■ Activity list:
1. Using the article on Utah's school COVID-19 bill, explain in one to three sentences why public schools have closed over the last few months.
2. Answer these questions from the article on Utah's school COVID-19 bill.
(a) How many rounds of amendments and substitutions did the bill go through before passing?
(b) What may local education agencies request once schools reach a certain threshold, and from which agency?
(c) What threshold would apply to schools with fewer than 1,500 students?
3. Extend the article on Utah's SB107 past its final paragraph.

SALT LAKE CITY — After seven rounds of amendments and substitutions, the Utah Legislature passed a bill that would initiate the return to in-person classes by next semester. The legislation would increase the threshold of COVID-19 cases a school must reach to close, providing options for students who test negative to continue in-person instruction.
SB107, which passed through the Legislature Thursday, would allow local education agencies to request support and testing materials from the Utah Department of Health once schools reach a certain threshold.
Under current statute, entire schools must close once they reach a certain number of positive tests among students. However, this bill would create a ‘Test-to-Stay’ system in which students can continue attending in-person classes so long as they test negative. Students who test positive would still be sent home.
In addition to this alternative, the bill would increase the current threshold Utah schools currently operate under. Schools with more than 1,500 students would now need to meet a 2% positivity rate; schools smaller than that would have a 30-student threshold.
That’s an increase from the current 1% positivity rate limit, which public schools have met — and surpassed — several times over the last few months, prompting closures.

■ Extracted information:

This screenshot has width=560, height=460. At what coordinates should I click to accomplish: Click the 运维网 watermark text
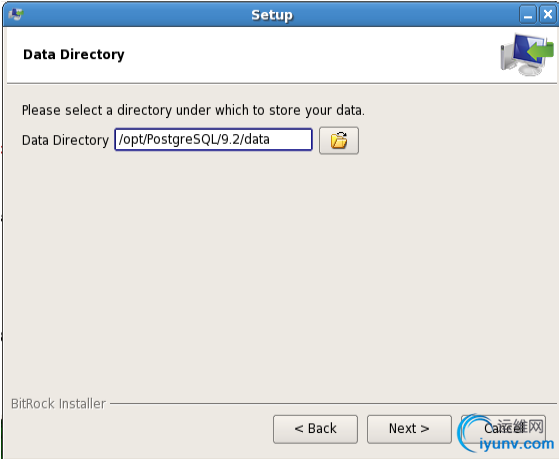[x=521, y=426]
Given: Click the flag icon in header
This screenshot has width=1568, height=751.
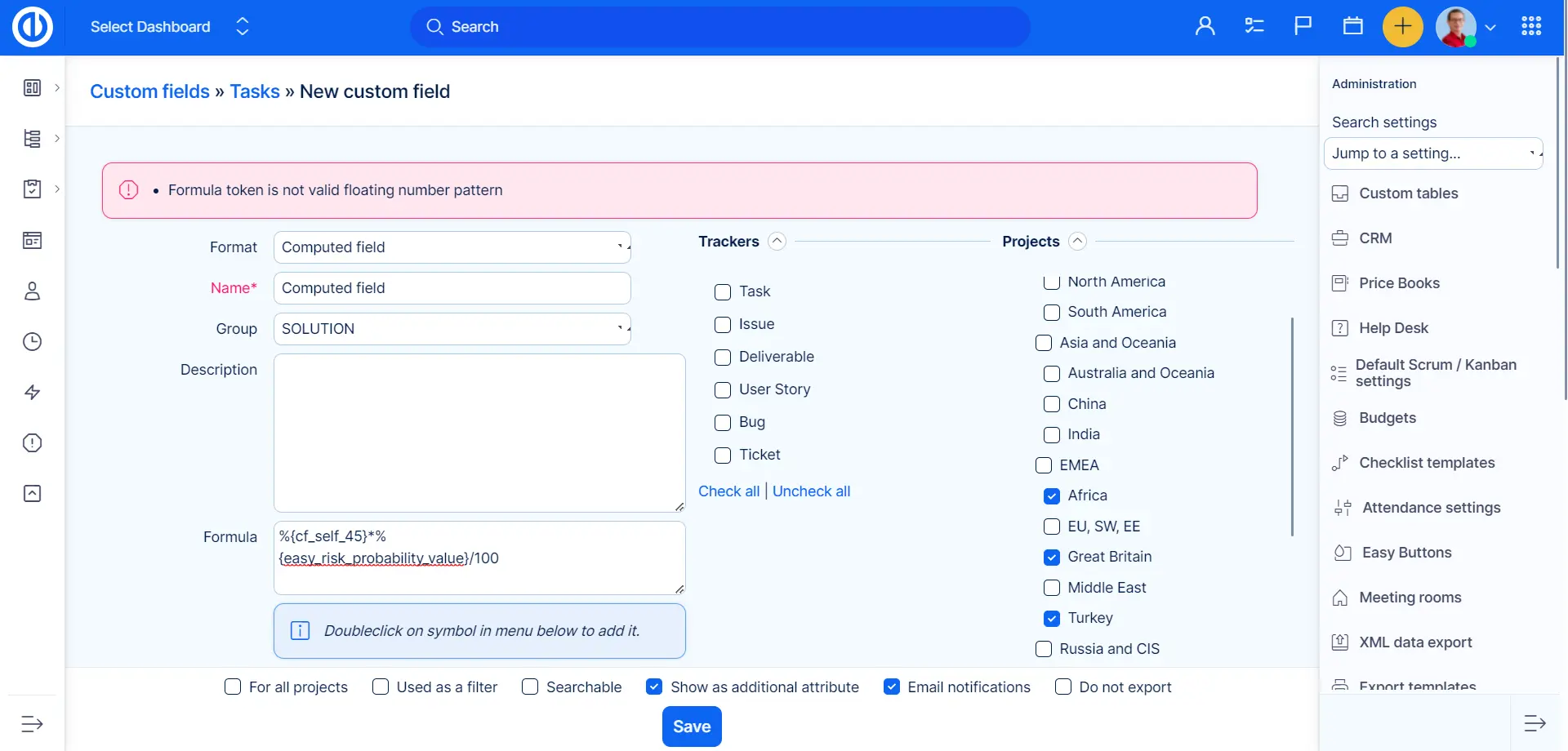Looking at the screenshot, I should coord(1303,27).
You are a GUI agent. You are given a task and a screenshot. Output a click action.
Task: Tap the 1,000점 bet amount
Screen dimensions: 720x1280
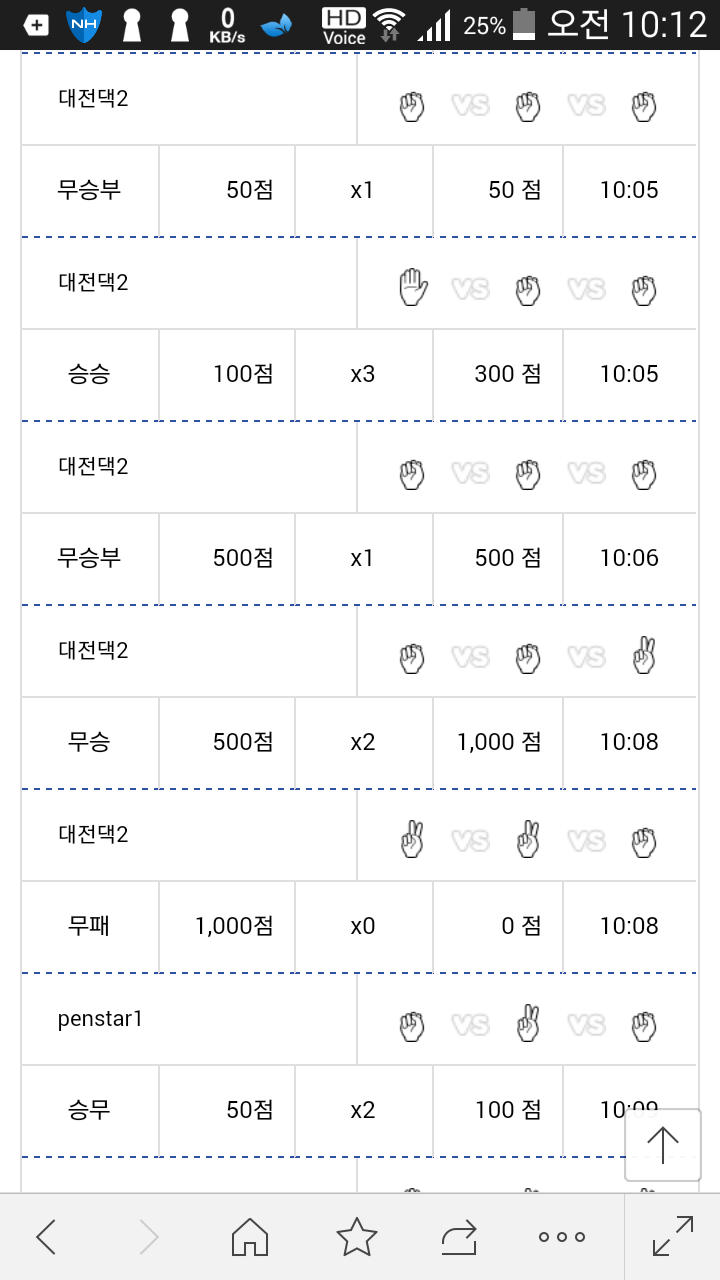[235, 926]
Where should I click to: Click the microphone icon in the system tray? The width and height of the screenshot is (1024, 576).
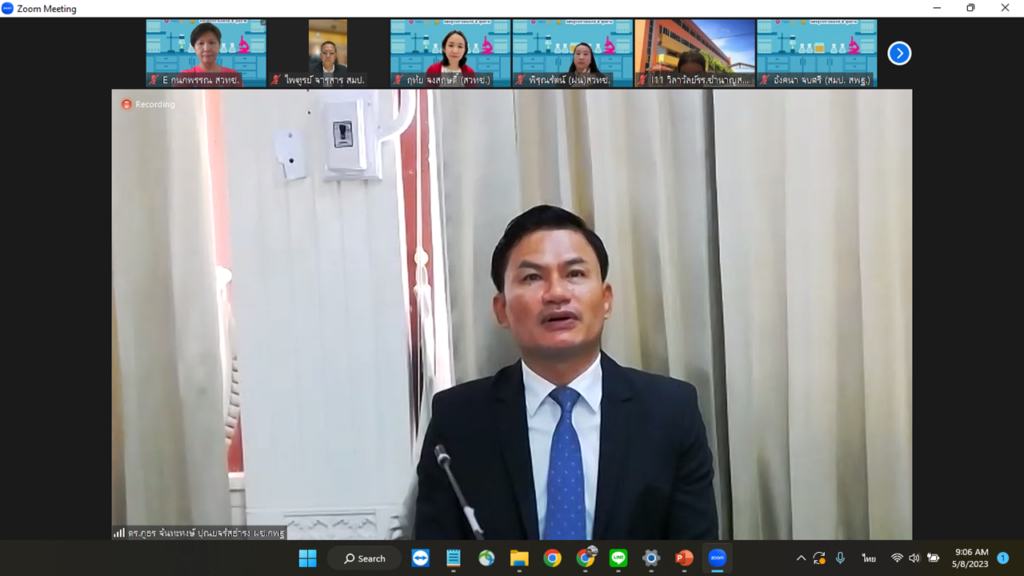tap(840, 559)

■ Responses for each task:
1. Under current statute, an entire school must close once it reaches a set number of positive tests among students. Public schools have met and surpassed the current 1% positivity rate limit several times in recent months, and that prompted the closures.

2.
(a) Seven rounds.
(b) Support and testing materials, from the Utah Department of Health.
(c) A 30-student threshold.

3.
To operate the ‘Test-to-Stay’ system, the bill would require the state health department to “support widespread testing” of students “under certain conditions.” That support includes providing COVID-19 testing supplies, a mobile testing unit and other materials requested by the school.
The bill would go a step further for Utah colleges, requiring institutions to offer more in-person classes.
By August, colleges must offer at least 75% as many in-person classes they had offered during the Fall semester of 2019. That’s a decrease from an earlier version of the bill, which required 85%.
Similarly, colleges must provide at least 75% as many in-person courses in the spring 2022 semester as they did in January 2020.
After passing through the Senate Thursday, the bill heads to Gov. Spencer Cox for his signature, which would allow the bill to take effect immediately.